* **Exercise directions**:
The response must be made up of the lines in the entries below that contain "heading".

* **Provided entries**:
- - - -

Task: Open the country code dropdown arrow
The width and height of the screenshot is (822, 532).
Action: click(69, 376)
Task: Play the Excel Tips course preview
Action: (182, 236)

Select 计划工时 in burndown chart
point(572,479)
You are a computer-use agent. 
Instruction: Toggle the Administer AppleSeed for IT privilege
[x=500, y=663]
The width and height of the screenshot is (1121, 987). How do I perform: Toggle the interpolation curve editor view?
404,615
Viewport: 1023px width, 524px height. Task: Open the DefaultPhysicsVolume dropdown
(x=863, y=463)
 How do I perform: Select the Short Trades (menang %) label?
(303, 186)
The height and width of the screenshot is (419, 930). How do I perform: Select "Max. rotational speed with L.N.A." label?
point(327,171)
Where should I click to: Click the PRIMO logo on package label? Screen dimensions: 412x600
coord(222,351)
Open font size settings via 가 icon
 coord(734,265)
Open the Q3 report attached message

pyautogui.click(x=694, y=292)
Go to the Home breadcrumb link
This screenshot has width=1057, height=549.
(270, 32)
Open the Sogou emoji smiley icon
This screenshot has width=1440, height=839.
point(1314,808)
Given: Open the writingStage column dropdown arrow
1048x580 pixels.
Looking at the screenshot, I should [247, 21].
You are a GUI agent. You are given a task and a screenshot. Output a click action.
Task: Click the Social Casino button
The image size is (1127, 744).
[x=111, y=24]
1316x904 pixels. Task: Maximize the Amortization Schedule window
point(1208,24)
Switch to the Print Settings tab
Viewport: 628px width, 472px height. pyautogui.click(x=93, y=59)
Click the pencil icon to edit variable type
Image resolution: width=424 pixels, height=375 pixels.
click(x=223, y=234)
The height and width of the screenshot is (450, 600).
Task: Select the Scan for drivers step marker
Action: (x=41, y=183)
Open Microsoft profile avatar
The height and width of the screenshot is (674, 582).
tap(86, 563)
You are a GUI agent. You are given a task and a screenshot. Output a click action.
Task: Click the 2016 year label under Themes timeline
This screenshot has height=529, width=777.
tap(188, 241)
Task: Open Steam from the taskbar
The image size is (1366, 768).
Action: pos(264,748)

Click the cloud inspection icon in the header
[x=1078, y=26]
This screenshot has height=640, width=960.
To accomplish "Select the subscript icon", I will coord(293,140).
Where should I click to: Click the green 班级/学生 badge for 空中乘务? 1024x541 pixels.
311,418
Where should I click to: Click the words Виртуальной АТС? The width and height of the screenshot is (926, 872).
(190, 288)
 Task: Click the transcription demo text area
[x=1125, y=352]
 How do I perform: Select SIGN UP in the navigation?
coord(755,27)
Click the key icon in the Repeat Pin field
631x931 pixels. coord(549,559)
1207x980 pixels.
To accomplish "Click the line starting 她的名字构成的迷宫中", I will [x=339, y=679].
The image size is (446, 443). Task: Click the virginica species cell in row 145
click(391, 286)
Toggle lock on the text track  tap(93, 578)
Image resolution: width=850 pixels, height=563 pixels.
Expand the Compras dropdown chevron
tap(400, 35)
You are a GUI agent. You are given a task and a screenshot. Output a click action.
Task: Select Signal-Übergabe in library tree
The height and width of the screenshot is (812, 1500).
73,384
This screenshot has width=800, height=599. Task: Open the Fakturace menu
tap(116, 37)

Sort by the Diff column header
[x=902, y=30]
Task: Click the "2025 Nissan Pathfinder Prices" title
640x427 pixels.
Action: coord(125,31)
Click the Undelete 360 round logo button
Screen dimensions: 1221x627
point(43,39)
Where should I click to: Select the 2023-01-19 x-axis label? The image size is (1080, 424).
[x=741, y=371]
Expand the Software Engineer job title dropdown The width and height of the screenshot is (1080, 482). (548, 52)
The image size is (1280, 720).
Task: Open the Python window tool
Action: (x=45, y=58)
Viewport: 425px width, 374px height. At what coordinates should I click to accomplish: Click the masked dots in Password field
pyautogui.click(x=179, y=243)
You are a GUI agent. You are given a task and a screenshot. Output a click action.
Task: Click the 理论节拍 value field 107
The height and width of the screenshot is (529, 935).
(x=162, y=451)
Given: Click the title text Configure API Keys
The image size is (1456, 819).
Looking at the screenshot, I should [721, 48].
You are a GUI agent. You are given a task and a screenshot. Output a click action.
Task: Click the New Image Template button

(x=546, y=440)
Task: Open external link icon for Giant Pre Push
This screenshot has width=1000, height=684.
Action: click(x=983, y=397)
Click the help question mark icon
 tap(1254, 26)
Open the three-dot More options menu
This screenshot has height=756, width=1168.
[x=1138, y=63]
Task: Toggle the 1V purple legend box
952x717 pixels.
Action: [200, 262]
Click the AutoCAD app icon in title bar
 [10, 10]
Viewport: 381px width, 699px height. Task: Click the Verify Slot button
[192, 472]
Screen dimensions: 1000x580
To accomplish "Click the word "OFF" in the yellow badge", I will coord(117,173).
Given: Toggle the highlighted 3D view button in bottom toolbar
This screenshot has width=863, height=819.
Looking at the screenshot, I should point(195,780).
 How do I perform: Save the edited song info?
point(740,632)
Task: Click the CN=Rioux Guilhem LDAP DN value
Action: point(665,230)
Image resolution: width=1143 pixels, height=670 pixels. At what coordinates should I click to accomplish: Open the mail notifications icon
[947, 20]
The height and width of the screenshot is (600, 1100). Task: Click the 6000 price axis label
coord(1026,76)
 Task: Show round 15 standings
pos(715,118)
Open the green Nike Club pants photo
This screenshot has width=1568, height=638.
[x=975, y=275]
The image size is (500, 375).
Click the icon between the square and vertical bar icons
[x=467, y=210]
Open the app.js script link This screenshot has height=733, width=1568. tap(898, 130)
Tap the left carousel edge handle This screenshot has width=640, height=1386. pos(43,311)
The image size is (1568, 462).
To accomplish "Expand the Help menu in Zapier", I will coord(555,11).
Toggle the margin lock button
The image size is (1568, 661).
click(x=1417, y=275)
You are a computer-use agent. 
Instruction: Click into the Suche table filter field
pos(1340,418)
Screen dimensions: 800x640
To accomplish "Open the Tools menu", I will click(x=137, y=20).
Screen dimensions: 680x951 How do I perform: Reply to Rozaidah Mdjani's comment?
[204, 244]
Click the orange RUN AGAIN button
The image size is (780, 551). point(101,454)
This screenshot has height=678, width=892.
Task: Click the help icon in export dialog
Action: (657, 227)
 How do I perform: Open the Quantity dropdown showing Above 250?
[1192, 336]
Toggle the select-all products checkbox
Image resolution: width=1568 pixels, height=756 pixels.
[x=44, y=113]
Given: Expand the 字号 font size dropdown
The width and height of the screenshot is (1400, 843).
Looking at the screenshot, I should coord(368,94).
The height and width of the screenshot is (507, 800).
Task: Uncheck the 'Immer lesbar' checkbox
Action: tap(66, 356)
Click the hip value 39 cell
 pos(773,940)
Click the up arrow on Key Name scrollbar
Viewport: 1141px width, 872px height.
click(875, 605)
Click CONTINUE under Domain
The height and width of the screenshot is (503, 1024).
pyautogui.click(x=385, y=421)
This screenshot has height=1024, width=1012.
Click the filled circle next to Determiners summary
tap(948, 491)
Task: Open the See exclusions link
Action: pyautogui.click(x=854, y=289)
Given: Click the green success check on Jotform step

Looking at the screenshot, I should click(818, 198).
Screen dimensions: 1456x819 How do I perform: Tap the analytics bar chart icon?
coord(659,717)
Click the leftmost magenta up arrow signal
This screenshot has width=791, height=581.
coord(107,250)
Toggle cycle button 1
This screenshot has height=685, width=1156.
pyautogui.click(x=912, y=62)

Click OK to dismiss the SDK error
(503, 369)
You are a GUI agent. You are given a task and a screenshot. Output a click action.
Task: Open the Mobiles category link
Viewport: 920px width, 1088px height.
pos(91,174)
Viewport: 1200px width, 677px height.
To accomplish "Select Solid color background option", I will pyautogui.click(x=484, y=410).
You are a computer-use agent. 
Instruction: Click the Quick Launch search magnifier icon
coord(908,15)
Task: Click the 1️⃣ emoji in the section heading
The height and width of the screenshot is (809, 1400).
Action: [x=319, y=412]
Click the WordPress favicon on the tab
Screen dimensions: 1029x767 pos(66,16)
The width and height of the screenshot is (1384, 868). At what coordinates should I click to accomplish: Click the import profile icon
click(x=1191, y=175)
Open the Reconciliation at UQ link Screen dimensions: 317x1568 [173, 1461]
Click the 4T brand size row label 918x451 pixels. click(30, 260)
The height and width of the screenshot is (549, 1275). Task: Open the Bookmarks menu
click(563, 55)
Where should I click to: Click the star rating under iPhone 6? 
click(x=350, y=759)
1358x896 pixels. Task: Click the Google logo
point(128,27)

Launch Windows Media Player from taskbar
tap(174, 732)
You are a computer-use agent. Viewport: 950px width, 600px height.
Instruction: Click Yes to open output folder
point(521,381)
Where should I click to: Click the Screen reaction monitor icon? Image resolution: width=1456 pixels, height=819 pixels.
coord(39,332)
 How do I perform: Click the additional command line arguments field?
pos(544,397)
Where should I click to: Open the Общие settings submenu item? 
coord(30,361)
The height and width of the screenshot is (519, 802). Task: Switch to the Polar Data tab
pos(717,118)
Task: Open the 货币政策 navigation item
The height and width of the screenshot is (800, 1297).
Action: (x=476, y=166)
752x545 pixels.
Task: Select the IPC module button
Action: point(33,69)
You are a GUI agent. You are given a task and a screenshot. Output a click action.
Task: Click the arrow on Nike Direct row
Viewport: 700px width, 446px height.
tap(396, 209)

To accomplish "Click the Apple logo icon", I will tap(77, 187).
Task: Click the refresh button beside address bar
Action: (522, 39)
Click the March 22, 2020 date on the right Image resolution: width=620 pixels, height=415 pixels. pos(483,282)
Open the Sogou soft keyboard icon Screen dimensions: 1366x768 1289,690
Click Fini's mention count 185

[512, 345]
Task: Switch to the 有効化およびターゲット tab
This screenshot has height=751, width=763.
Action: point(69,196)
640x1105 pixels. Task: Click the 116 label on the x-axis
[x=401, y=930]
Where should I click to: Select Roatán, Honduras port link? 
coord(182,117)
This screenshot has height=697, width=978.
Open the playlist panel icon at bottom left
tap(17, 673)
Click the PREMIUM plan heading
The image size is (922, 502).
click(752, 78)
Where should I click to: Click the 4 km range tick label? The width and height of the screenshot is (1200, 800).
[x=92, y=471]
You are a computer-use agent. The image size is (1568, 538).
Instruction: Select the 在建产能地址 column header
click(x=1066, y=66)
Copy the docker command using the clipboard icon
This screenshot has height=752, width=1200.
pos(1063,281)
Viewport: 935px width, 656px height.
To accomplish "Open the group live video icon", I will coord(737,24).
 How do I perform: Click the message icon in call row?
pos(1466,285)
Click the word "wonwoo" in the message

- - - -

* **Response**:
Task: Click the 1️⃣ emoji in the section heading
Click the PREMIUM plan heading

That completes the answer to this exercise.